Required work |
Go through the listing and write out each line exactly.

Material supplied |
◆ ◆ ◆ ◆

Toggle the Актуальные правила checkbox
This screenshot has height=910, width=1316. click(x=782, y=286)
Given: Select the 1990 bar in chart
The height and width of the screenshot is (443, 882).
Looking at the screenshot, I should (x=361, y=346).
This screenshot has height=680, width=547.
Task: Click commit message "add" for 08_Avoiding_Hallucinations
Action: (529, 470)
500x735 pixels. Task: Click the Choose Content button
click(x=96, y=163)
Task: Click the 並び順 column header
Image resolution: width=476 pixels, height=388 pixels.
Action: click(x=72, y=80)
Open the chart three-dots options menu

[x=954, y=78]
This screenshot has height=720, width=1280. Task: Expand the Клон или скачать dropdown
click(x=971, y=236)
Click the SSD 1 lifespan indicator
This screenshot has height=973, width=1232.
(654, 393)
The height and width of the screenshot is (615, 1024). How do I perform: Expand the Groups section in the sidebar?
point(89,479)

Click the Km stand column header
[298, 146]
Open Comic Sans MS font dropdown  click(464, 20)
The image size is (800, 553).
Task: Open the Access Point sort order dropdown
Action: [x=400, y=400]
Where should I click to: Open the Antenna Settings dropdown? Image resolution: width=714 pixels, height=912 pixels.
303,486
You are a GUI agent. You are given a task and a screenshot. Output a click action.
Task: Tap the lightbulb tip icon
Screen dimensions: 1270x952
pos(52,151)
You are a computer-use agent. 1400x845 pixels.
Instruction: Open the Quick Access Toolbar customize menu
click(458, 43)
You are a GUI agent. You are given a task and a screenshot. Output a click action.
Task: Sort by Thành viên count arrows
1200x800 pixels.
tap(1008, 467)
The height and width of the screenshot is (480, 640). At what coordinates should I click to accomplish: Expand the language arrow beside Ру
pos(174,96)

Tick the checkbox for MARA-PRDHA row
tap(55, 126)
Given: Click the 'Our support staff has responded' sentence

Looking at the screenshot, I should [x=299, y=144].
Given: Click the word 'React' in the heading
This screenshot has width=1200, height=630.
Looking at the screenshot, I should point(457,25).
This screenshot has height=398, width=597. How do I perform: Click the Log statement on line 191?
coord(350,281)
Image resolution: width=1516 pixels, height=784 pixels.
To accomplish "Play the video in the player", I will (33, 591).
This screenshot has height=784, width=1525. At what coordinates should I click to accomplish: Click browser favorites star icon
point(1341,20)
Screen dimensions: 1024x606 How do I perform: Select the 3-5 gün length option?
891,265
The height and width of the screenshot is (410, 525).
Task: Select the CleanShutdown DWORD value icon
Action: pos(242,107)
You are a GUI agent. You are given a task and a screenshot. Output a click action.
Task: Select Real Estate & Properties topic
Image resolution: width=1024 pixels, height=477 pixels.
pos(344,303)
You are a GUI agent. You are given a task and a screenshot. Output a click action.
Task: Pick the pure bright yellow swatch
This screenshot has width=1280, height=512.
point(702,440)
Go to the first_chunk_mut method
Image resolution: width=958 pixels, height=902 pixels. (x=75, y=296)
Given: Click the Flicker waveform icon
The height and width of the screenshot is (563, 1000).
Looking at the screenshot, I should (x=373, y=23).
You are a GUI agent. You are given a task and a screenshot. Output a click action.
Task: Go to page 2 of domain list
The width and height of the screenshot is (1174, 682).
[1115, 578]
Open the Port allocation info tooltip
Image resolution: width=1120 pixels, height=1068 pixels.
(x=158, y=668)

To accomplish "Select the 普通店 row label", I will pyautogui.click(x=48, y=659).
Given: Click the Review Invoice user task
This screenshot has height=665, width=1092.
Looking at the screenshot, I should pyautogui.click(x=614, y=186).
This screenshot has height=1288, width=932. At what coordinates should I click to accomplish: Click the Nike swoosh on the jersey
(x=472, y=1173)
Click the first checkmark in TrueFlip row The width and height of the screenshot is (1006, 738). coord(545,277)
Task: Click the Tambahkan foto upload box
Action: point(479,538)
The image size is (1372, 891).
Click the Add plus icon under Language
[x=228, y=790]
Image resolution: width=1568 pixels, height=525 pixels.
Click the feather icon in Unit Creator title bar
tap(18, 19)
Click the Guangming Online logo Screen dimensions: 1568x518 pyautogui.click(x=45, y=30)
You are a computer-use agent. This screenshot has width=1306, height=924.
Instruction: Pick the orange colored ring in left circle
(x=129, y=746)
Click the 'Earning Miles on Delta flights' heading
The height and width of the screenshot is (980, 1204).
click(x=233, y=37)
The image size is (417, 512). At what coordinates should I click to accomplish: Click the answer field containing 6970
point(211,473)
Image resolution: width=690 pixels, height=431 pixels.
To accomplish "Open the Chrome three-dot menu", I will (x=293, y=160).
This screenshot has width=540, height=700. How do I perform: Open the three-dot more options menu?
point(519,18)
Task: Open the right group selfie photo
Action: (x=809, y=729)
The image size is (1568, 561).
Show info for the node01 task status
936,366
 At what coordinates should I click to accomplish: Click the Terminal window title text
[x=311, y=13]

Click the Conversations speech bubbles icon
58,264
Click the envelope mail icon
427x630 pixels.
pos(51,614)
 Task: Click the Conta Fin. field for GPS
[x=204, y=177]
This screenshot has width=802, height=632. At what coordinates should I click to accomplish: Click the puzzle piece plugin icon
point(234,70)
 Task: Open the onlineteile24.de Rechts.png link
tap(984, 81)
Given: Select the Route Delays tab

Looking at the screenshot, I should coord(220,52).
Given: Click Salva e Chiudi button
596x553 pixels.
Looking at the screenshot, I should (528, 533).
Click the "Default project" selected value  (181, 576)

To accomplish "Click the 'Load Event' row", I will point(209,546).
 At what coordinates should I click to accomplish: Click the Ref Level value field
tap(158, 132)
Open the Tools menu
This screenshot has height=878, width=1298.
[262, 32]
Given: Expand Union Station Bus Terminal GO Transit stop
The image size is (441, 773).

◆ ◆ ◆ ◆

Problem solution |
Toggle the Актуальные правила checkbox
This screenshot has height=910, width=1316. click(x=782, y=286)
Given: Select the 1990 bar in chart
The height and width of the screenshot is (443, 882).
Looking at the screenshot, I should (x=361, y=346).
This screenshot has height=680, width=547.
Task: Click commit message "add" for 08_Avoiding_Hallucinations
Action: (529, 470)
500x735 pixels. Task: Click the Choose Content button
click(x=96, y=163)
Task: Click the 並び順 column header
Image resolution: width=476 pixels, height=388 pixels.
Action: click(x=72, y=80)
Open the chart three-dots options menu

[x=954, y=78]
This screenshot has height=720, width=1280. Task: Expand the Клон или скачать dropdown
click(x=971, y=236)
Click the SSD 1 lifespan indicator
This screenshot has height=973, width=1232.
(654, 393)
The height and width of the screenshot is (615, 1024). How do I perform: Expand the Groups section in the sidebar?
point(89,479)

Click the Km stand column header
[298, 146]
Open Comic Sans MS font dropdown  click(464, 20)
The image size is (800, 553).
Task: Open the Access Point sort order dropdown
Action: [x=400, y=400]
Where should I click to: Open the Antenna Settings dropdown? Image resolution: width=714 pixels, height=912 pixels.
303,486
You are a GUI agent. You are given a task and a screenshot. Output a click action.
Task: Tap the lightbulb tip icon
Screen dimensions: 1270x952
pos(52,151)
You are a computer-use agent. 1400x845 pixels.
Instruction: Open the Quick Access Toolbar customize menu
click(458, 43)
You are a GUI agent. You are given a task and a screenshot. Output a click action.
Task: Sort by Thành viên count arrows
1200x800 pixels.
tap(1008, 467)
The height and width of the screenshot is (480, 640). At what coordinates should I click to accomplish: Expand the language arrow beside Ру
pos(174,96)

Tick the checkbox for MARA-PRDHA row
tap(55, 126)
Given: Click the 'Our support staff has responded' sentence

Looking at the screenshot, I should [x=299, y=144].
Given: Click the word 'React' in the heading
This screenshot has width=1200, height=630.
Looking at the screenshot, I should point(457,25).
This screenshot has height=398, width=597. How do I perform: Click the Log statement on line 191?
coord(350,281)
Image resolution: width=1516 pixels, height=784 pixels.
To accomplish "Play the video in the player", I will (33, 591).
This screenshot has height=784, width=1525. At what coordinates should I click to accomplish: Click browser favorites star icon
point(1341,20)
Screen dimensions: 1024x606 How do I perform: Select the 3-5 gün length option?
891,265
The height and width of the screenshot is (410, 525).
Task: Select the CleanShutdown DWORD value icon
Action: pos(242,107)
You are a GUI agent. You are given a task and a screenshot. Output a click action.
Task: Select Real Estate & Properties topic
Image resolution: width=1024 pixels, height=477 pixels.
pos(344,303)
You are a GUI agent. You are given a task and a screenshot. Output a click action.
Task: Pick the pure bright yellow swatch
This screenshot has width=1280, height=512.
point(702,440)
Go to the first_chunk_mut method
Image resolution: width=958 pixels, height=902 pixels. (x=75, y=296)
Given: Click the Flicker waveform icon
The height and width of the screenshot is (563, 1000).
Looking at the screenshot, I should (x=373, y=23).
You are a GUI agent. You are given a task and a screenshot. Output a click action.
Task: Go to page 2 of domain list
The width and height of the screenshot is (1174, 682).
[1115, 578]
Open the Port allocation info tooltip
Image resolution: width=1120 pixels, height=1068 pixels.
(x=158, y=668)

To accomplish "Select the 普通店 row label", I will pyautogui.click(x=48, y=659).
Given: Click the Review Invoice user task
This screenshot has height=665, width=1092.
Looking at the screenshot, I should pyautogui.click(x=614, y=186).
This screenshot has height=1288, width=932. At what coordinates should I click to accomplish: Click the Nike swoosh on the jersey
(x=472, y=1173)
Click the first checkmark in TrueFlip row The width and height of the screenshot is (1006, 738). coord(545,277)
Task: Click the Tambahkan foto upload box
Action: point(479,538)
The image size is (1372, 891).
Click the Add plus icon under Language
[x=228, y=790]
Image resolution: width=1568 pixels, height=525 pixels.
Click the feather icon in Unit Creator title bar
tap(18, 19)
Click the Guangming Online logo Screen dimensions: 1568x518 pyautogui.click(x=45, y=30)
You are a computer-use agent. This screenshot has width=1306, height=924.
Instruction: Pick the orange colored ring in left circle
(x=129, y=746)
Click the 'Earning Miles on Delta flights' heading
The height and width of the screenshot is (980, 1204).
click(x=233, y=37)
The image size is (417, 512). At what coordinates should I click to accomplish: Click the answer field containing 6970
point(211,473)
Image resolution: width=690 pixels, height=431 pixels.
To accomplish "Open the Chrome three-dot menu", I will (x=293, y=160).
This screenshot has width=540, height=700. How do I perform: Open the three-dot more options menu?
point(519,18)
Task: Open the right group selfie photo
Action: (x=809, y=729)
The image size is (1568, 561).
Show info for the node01 task status
936,366
 At what coordinates should I click to accomplish: Click the Terminal window title text
[x=311, y=13]

Click the Conversations speech bubbles icon
58,264
Click the envelope mail icon
427x630 pixels.
pos(51,614)
 Task: Click the Conta Fin. field for GPS
[x=204, y=177]
This screenshot has width=802, height=632. At what coordinates should I click to accomplish: Click the puzzle piece plugin icon
point(234,70)
 Task: Open the onlineteile24.de Rechts.png link
tap(984, 81)
Given: Select the Route Delays tab

Looking at the screenshot, I should coord(220,52).
Given: Click Salva e Chiudi button
596x553 pixels.
Looking at the screenshot, I should (528, 533).
Click the "Default project" selected value  (181, 576)

To accomplish "Click the 'Load Event' row", I will point(209,546).
 At what coordinates should I click to accomplish: Click the Ref Level value field
tap(158, 132)
Open the Tools menu
This screenshot has height=878, width=1298.
[262, 32]
Given: Expand Union Station Bus Terminal GO Transit stop
The image size is (441, 773).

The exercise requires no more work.